Friday, December 13, 2013
The Associated Press
CONCORD, N.H. – New Hampshire is poised to become the 19th state to allow seriously ill people to possess and use marijuana for medical reasons.
The Legislature voted 284-66 Wednesday on compromise legislation that Gov. Maggie Hassan has said she will sign.
The bill allows patients diagnosed with cancer, Crohn's disease and other conditions to possess up to 2 ounces of marijuana obtained from one of four dispensaries authorized by the state.
The dispensaries could have a maximum of 80 marijuana plants, 160 seedlings and 80 ounces of marijuana or 6 ounces per qualifying patient. They also would have a limit of three mature cannabis plants, 12 seedlings and 6 ounces for each patient who designates the dispensary as a treatment center.
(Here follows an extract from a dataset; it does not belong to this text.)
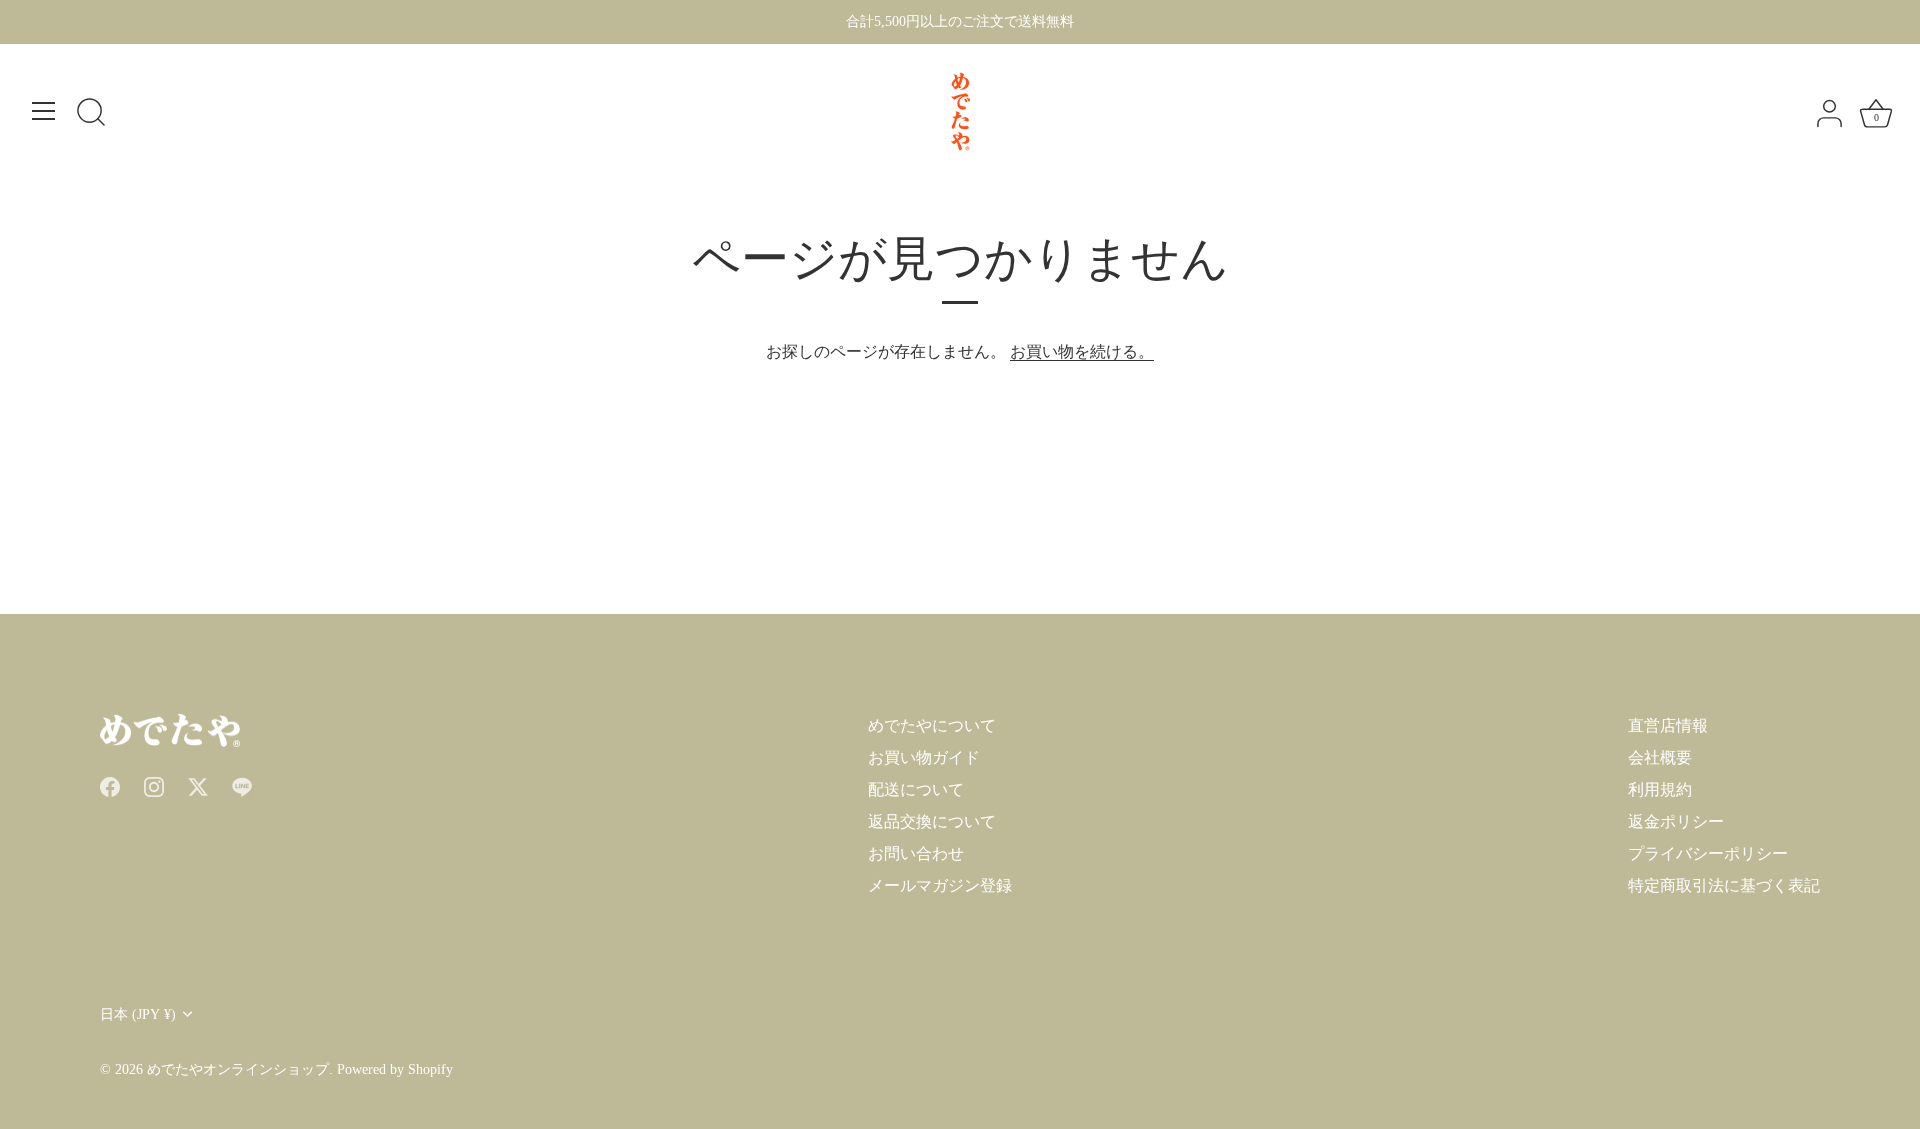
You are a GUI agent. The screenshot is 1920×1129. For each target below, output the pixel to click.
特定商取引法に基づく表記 (1724, 885)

The compromise eliminated an option to grow the drug at home. Hassan withdrew her objections to the bill once the home-grow provision was removed.
Home-grow option supporters had argued that some patients need legal access to the drug now and that waiting for dispensaries to start operating put them through needless suffering. They said it could take the state close to a year to write regulations for dispensaries and another year or more for them to begin operations.
The compromise agreed to last week calls for the commission implementing the new system to be appointed as soon as the bill is passed.
To qualify for medical marijuana, a person would have to have been a patient of the prescribing doctor for at least 90 days, have tried other remedies and have exhibited certain symptoms. Only New Hampshire residents would qualify.
The compromise dropped post-traumatic stress disorder as a qualifying condition.
Hassan said last week she would sign the compromise because it is the compassionate and right policy for the state.
"This legislation has been a long time coming and is a much-needed victory for those with serious illnesses who find significant relief in medical marijuana," said Matt Simon, a New Hampshire-based legislative analyst for the Marijuana Policy Project.
Currently, 18 states and the District of Columbia allow the medical use of marijuana.
Simon said the Illinois Legislature approved similar legislation in May and it is awaiting the governor's signature.